Rutgers University
Department of Electrical and Computer Engineering
M.S. Thesis Abstract

Parallel Simulator of Wireless Networks

by

Jignesh Panchal

    This thesis describes the Wireless Propagation and Protocols Evaluation Testbed (WiPPET), a virtual testbed for parallel simulation of wireless networks. Written in the Telecommunications Description language (TeD) developed at Georgia Tech, WiPPET provides a platform to model wireless networks at multiple time scales. The current implementation supports call level and packet level time scale granularity.

Session level WiPPET has radio propagation models for distance loss and shadow fading and radio resource management modules for call admission, uplink power con- trol, and handoff. Six handoff algorithms, including three standards-based algorithms (AMPS, IS-136, GSM) plus three others from the literature, are supported. Session level WiPPET evaluates radio resource management protocols by measuring call block- ing, call dropping, average number of handoffs per call, and other statistics at the time scale of a call. The simulator is found to be consistent with results from the earlier WINLAB Mobility And Dynamic Resource Allocation Simulator (MADRAS).

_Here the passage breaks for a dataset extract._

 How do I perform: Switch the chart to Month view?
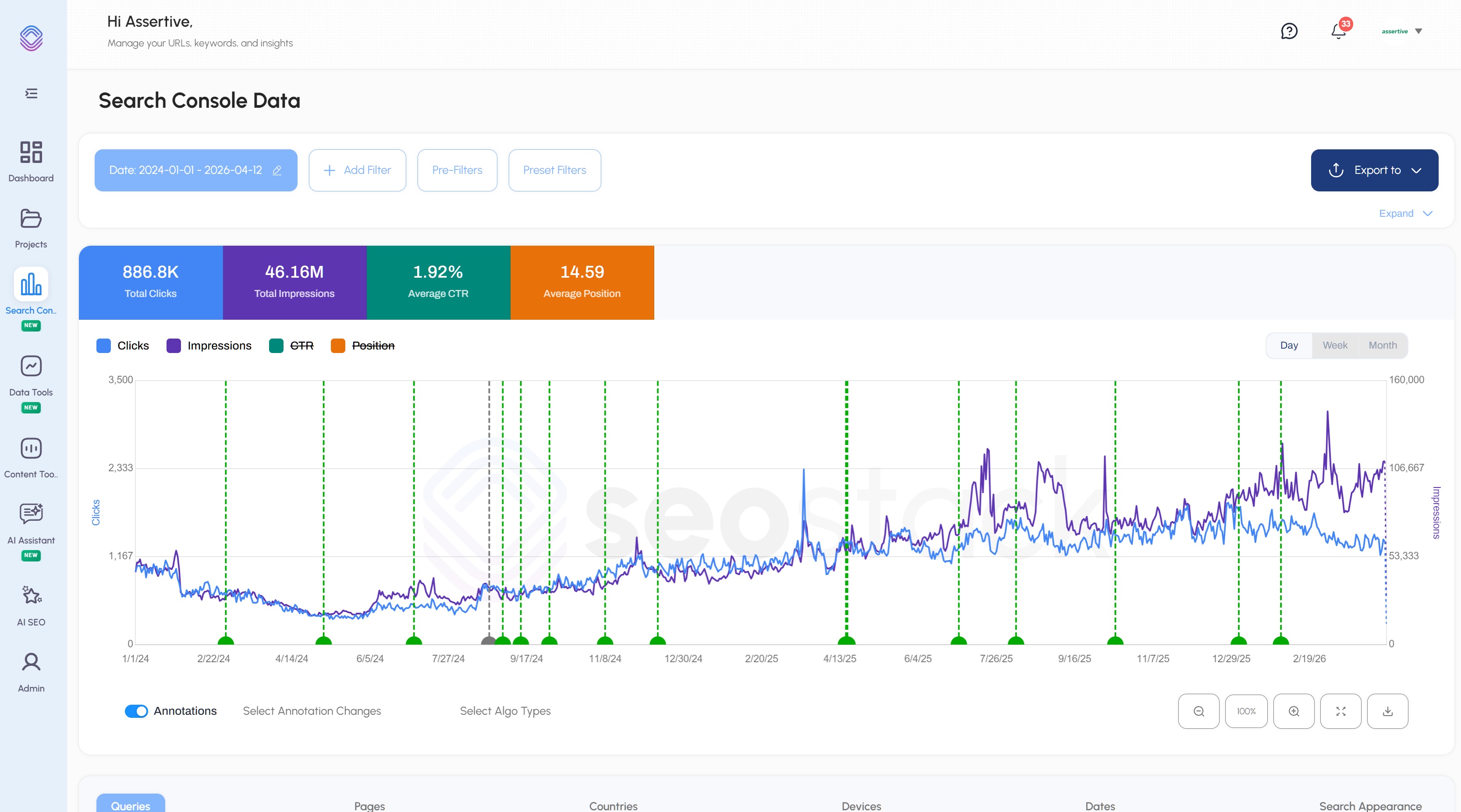click(x=1382, y=345)
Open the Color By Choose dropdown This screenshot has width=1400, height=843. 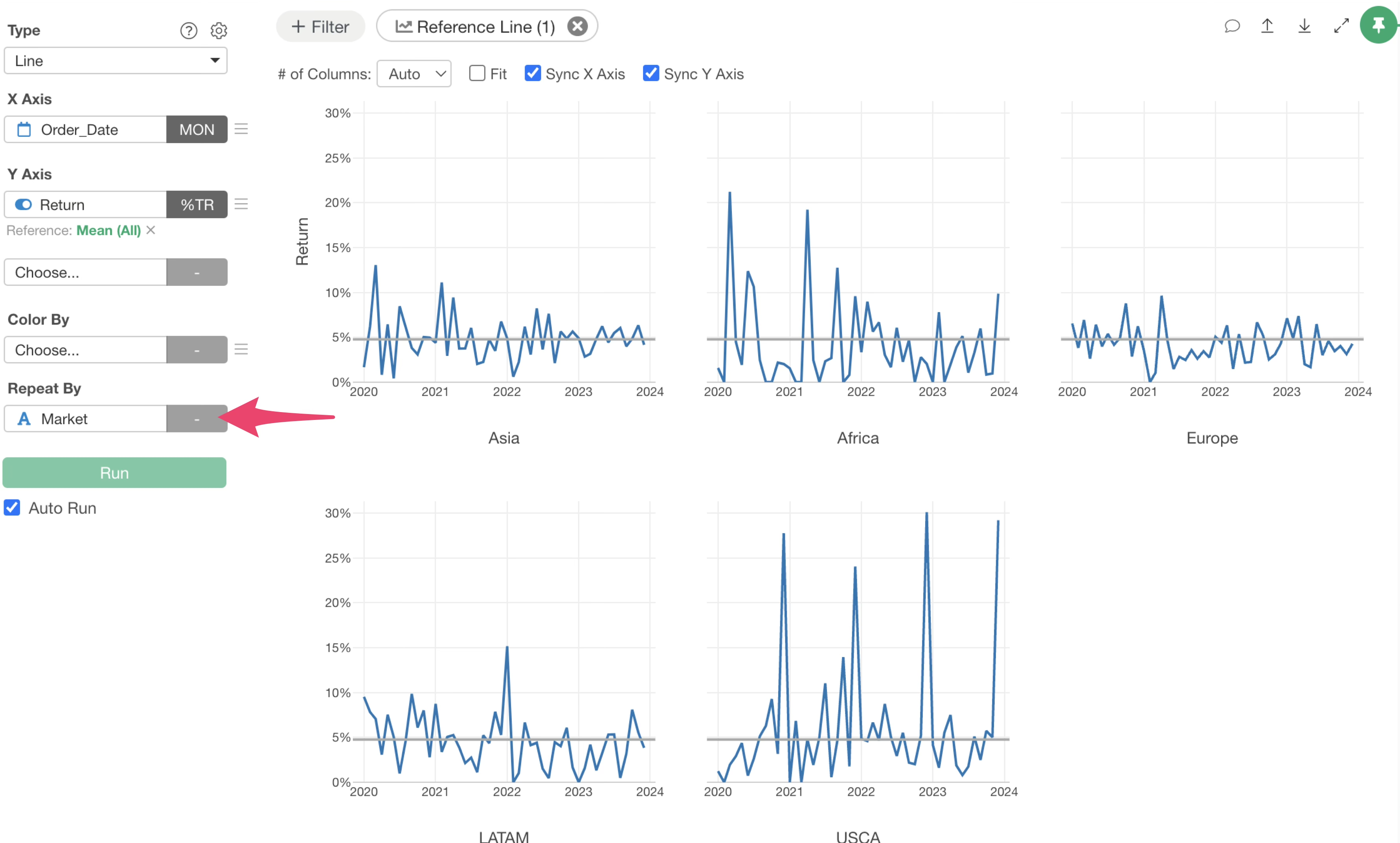click(85, 350)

For packet level WiPPET, the propagation model includes distance loss, short scale (Rayleigh) and long scale (shadow) fading. The simulator provides multiple samples of the instantaneous signal to interference ratio (SIR) during each packet. The packet error rate (PER) can be determined from SIR samples and is used to evaluate the performance of data-link layer protocols in interference and fading environments. A current study uses packet level WiPPET to assess PER in the Cellular Digital Packet Data (CDPD) standard.

This thesis discusses two methods to parallelize the interference calculation: geographic parallelization, and radio channel parallelization. These two methods are experimentally evaluated in terms of simulation scalability, efficiency and execution speedup.